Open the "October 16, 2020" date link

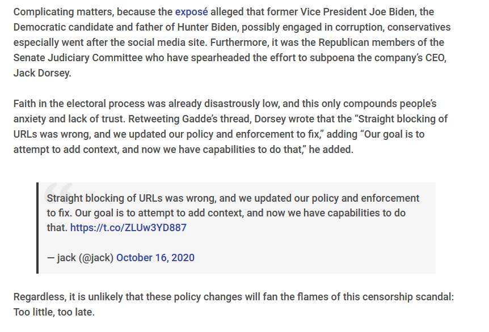coord(155,258)
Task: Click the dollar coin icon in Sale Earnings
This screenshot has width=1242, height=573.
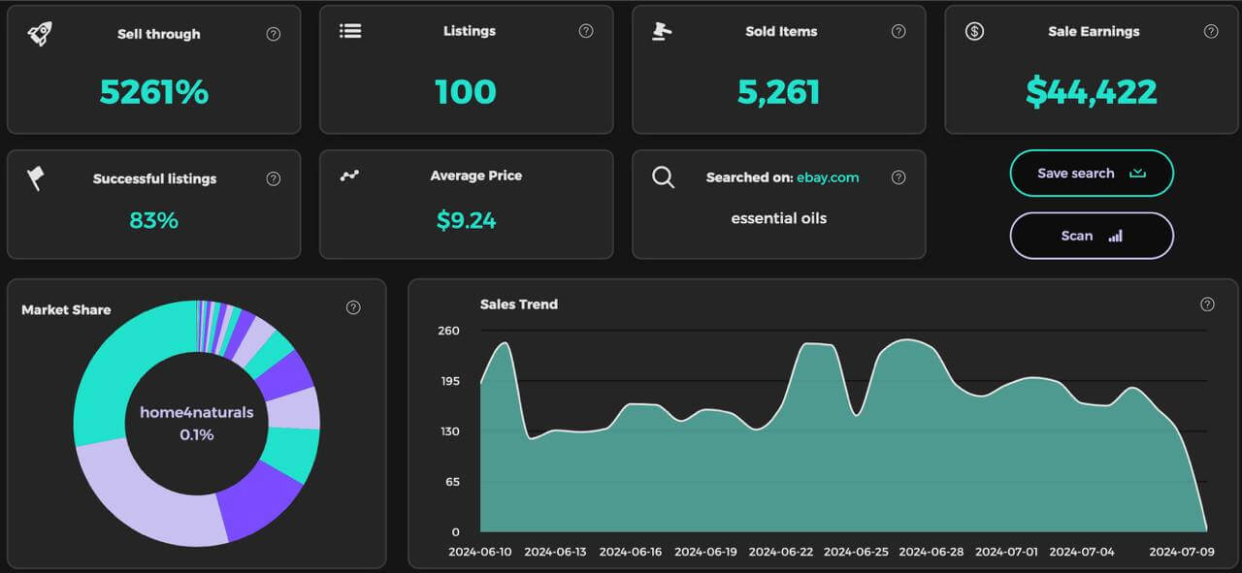Action: 974,31
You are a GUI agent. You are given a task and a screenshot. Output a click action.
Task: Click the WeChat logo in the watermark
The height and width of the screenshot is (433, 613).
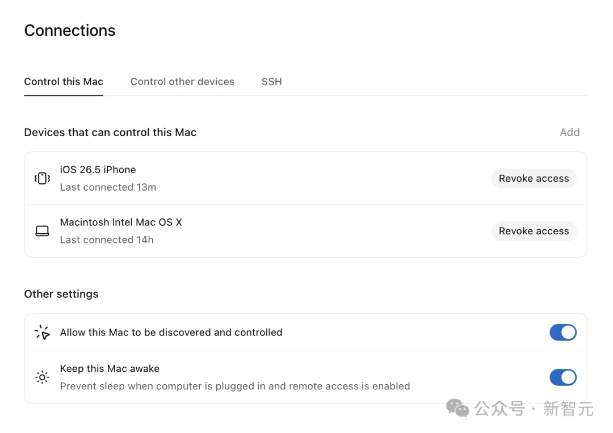point(457,409)

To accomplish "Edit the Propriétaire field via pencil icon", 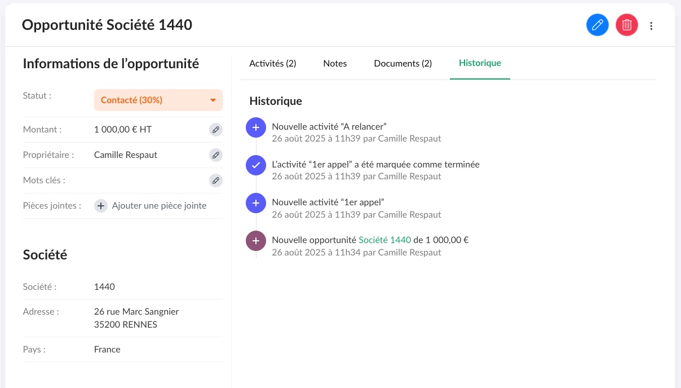I will pos(215,155).
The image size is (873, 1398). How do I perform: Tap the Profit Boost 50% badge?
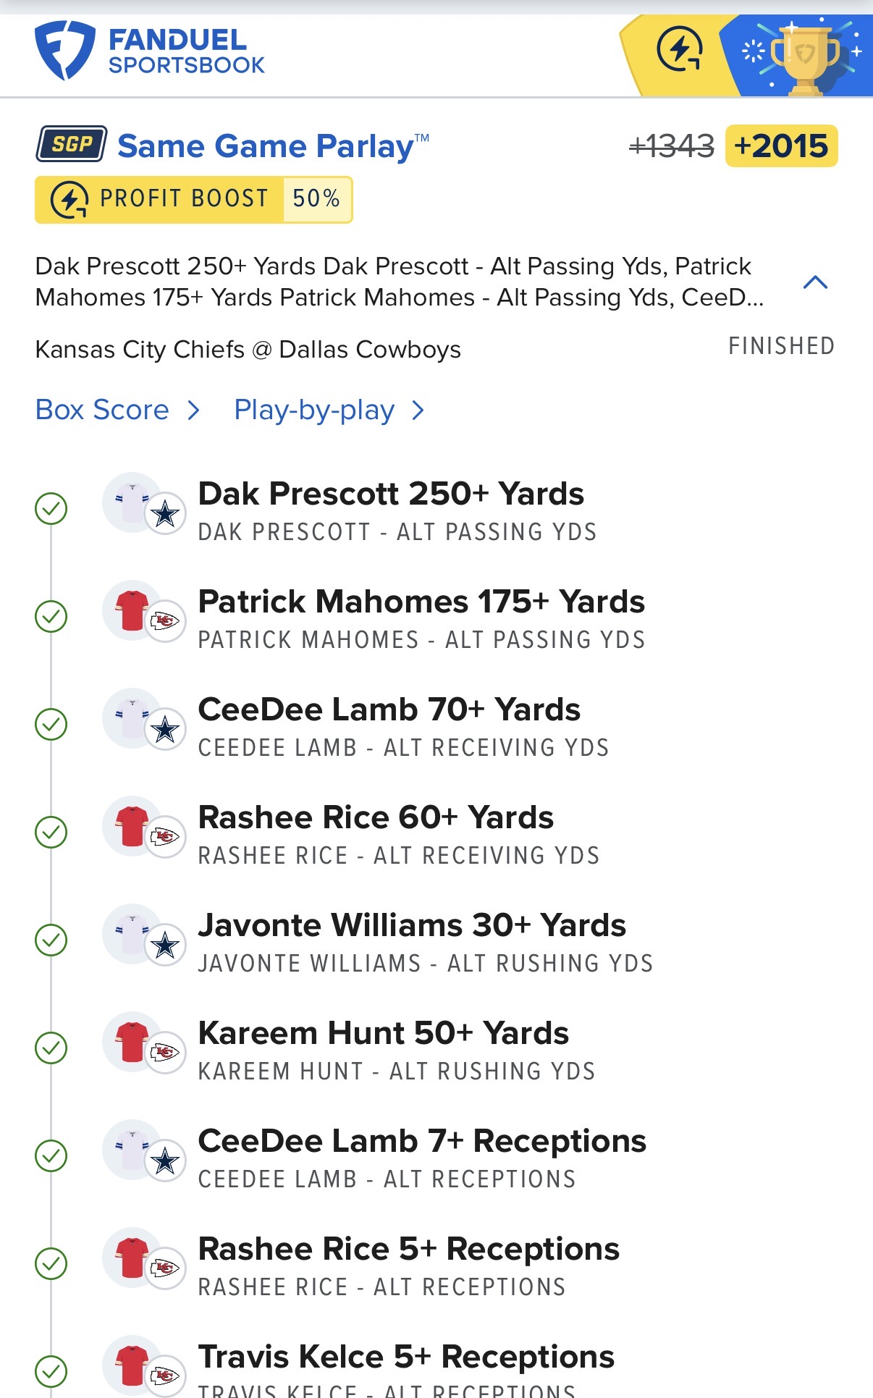pos(193,199)
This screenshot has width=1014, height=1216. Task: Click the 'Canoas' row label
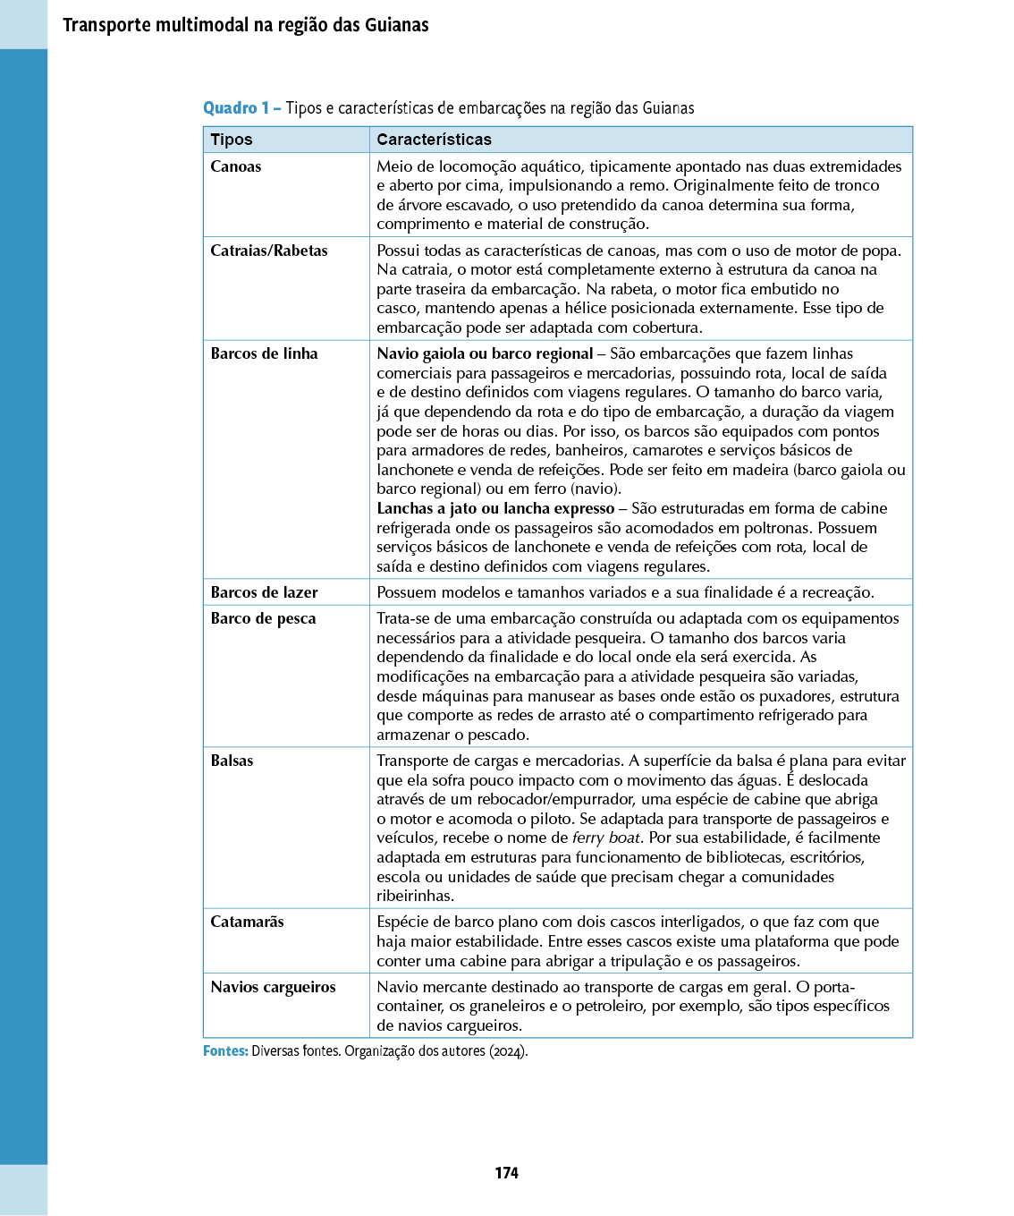click(x=236, y=166)
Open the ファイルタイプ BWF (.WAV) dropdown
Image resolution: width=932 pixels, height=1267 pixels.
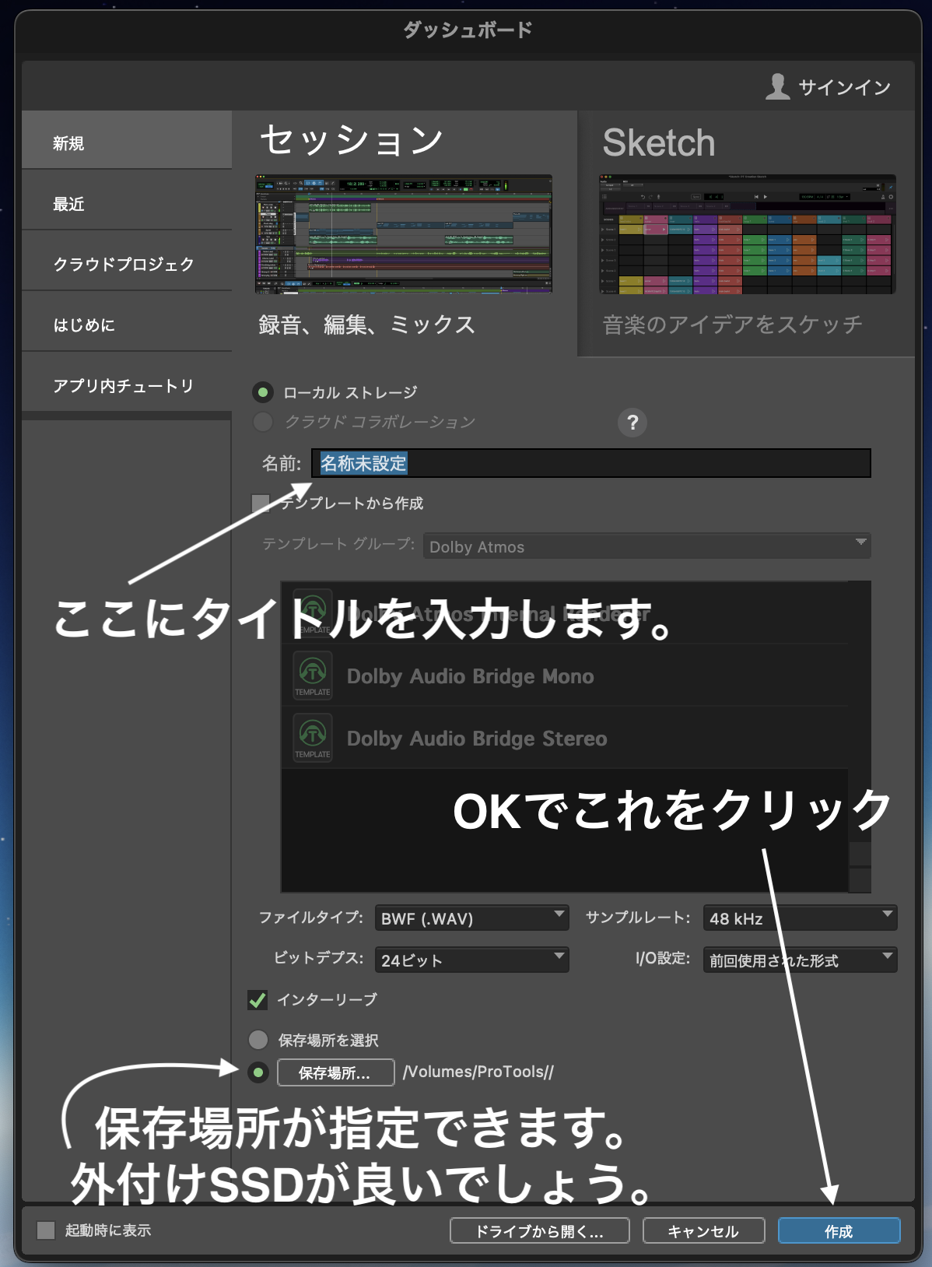pos(471,918)
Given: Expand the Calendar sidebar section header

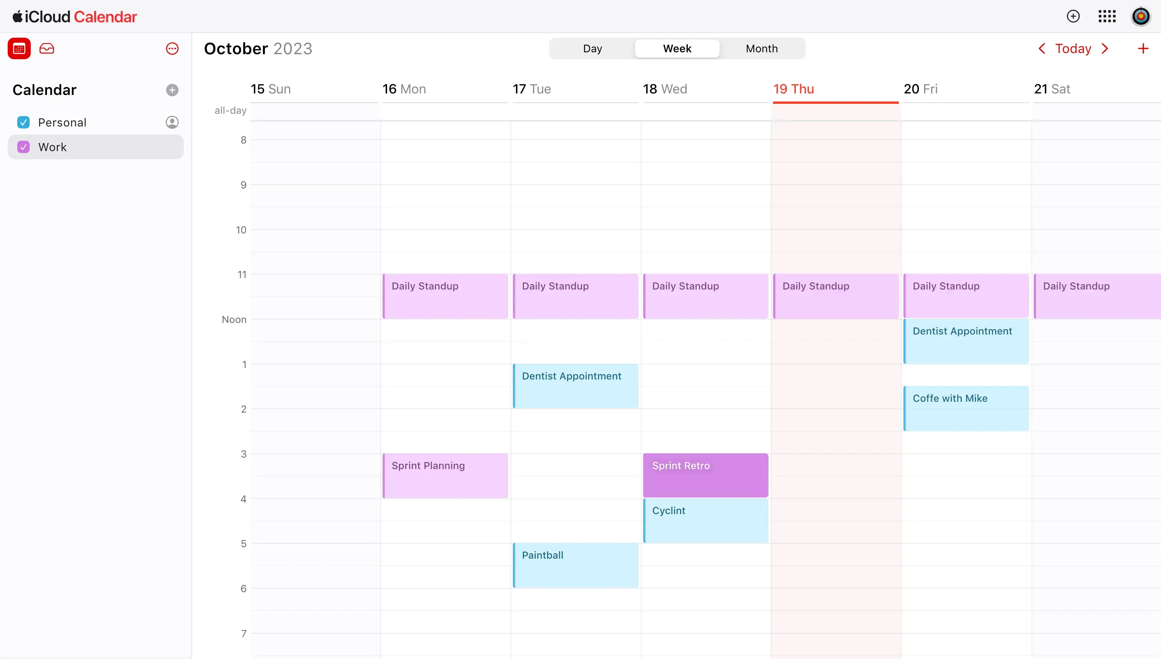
+ + + + +
— DESCRIPTION OF THE TASK —
Restate word for word only the lines from the one with "Image resolution: width=932" through the last line of the material, both included. Any picture should be left out.

— ANSWER SPACE —
Image resolution: width=932 pixels, height=1267 pixels.
pos(471,918)
Given: Expand the Calendar sidebar section header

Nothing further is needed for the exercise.